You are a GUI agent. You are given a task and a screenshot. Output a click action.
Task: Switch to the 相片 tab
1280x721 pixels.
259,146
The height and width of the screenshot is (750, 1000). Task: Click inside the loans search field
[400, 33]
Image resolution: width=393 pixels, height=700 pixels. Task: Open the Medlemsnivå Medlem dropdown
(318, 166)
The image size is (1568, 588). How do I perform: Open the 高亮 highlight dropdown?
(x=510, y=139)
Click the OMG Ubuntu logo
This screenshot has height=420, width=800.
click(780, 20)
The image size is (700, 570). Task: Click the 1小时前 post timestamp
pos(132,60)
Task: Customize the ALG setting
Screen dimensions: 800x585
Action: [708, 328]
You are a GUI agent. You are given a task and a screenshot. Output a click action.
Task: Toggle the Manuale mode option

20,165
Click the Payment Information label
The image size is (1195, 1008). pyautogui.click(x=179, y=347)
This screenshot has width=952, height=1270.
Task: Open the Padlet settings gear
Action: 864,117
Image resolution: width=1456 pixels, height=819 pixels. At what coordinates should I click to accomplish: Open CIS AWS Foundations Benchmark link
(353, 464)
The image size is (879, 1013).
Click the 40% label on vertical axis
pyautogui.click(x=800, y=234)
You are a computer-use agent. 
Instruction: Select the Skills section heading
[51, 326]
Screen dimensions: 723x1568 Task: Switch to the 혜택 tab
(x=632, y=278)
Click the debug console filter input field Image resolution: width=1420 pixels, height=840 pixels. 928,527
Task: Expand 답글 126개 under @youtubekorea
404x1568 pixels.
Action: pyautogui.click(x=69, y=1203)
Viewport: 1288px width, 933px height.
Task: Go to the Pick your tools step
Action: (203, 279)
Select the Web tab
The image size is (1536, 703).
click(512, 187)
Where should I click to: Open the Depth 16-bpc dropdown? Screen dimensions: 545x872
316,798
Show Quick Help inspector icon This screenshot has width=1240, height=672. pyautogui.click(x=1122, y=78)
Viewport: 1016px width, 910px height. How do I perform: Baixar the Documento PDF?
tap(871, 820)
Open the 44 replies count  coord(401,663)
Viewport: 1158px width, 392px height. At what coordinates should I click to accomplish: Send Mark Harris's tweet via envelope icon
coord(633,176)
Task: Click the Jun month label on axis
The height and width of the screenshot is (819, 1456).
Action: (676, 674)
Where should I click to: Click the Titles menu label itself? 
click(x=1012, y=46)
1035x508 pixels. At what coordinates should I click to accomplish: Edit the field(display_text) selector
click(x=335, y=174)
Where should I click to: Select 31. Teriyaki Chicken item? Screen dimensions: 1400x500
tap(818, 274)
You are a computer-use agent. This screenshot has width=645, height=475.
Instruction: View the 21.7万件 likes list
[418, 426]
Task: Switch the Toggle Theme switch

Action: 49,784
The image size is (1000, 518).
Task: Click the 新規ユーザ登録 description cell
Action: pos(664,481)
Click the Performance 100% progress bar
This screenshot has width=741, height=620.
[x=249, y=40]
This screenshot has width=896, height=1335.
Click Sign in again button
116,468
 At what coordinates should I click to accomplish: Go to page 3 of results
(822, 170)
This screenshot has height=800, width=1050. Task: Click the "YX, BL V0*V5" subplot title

· · · ·

* GIVEN EXERCISE: Copy all of the entries above word for word, keeping each line as it appears.

* COMPLETED EXERCISE:
You are a GUI agent. You are given a task and a screenshot. Output a click action.
Task: Switch to the 相片 tab
1280x721 pixels.
259,146
The height and width of the screenshot is (750, 1000). Task: Click inside the loans search field
[400, 33]
Image resolution: width=393 pixels, height=700 pixels. Task: Open the Medlemsnivå Medlem dropdown
(318, 166)
The image size is (1568, 588). How do I perform: Open the 高亮 highlight dropdown?
(x=510, y=139)
Click the OMG Ubuntu logo
This screenshot has height=420, width=800.
click(780, 20)
The image size is (700, 570). Task: Click the 1小时前 post timestamp
pos(132,60)
Task: Customize the ALG setting
Screen dimensions: 800x585
Action: [708, 328]
You are a GUI agent. You are given a task and a screenshot. Output a click action.
Task: Toggle the Manuale mode option

20,165
Click the Payment Information label
The image size is (1195, 1008). pyautogui.click(x=179, y=347)
This screenshot has width=952, height=1270.
Task: Open the Padlet settings gear
Action: 864,117
Image resolution: width=1456 pixels, height=819 pixels. At what coordinates should I click to accomplish: Open CIS AWS Foundations Benchmark link
(353, 464)
The image size is (879, 1013).
Click the 40% label on vertical axis
pyautogui.click(x=800, y=234)
You are a computer-use agent. 
Instruction: Select the Skills section heading
[51, 326]
Screen dimensions: 723x1568 Task: Switch to the 혜택 tab
(x=632, y=278)
Click the debug console filter input field Image resolution: width=1420 pixels, height=840 pixels. 928,527
Task: Expand 답글 126개 under @youtubekorea
404x1568 pixels.
Action: pyautogui.click(x=69, y=1203)
Viewport: 1288px width, 933px height.
Task: Go to the Pick your tools step
Action: (203, 279)
Select the Web tab
The image size is (1536, 703).
click(512, 187)
Where should I click to: Open the Depth 16-bpc dropdown? Screen dimensions: 545x872
316,798
Show Quick Help inspector icon This screenshot has width=1240, height=672. pyautogui.click(x=1122, y=78)
Viewport: 1016px width, 910px height. How do I perform: Baixar the Documento PDF?
tap(871, 820)
Open the 44 replies count  coord(401,663)
Viewport: 1158px width, 392px height. At what coordinates should I click to accomplish: Send Mark Harris's tweet via envelope icon
coord(633,176)
Task: Click the Jun month label on axis
The height and width of the screenshot is (819, 1456).
Action: (676, 674)
Where should I click to: Click the Titles menu label itself? 
click(x=1012, y=46)
1035x508 pixels. At what coordinates should I click to accomplish: Edit the field(display_text) selector
click(x=335, y=174)
Where should I click to: Select 31. Teriyaki Chicken item? Screen dimensions: 1400x500
tap(818, 274)
You are a computer-use agent. This screenshot has width=645, height=475.
Instruction: View the 21.7万件 likes list
[418, 426]
Task: Switch the Toggle Theme switch

Action: 49,784
The image size is (1000, 518).
Task: Click the 新規ユーザ登録 description cell
Action: pos(664,481)
Click the Performance 100% progress bar
This screenshot has width=741, height=620.
[x=249, y=40]
This screenshot has width=896, height=1335.
Click Sign in again button
116,468
 At what coordinates should I click to accomplish: Go to page 3 of results
(822, 170)
This screenshot has height=800, width=1050. Task: Click the "YX, BL V0*V5" subplot title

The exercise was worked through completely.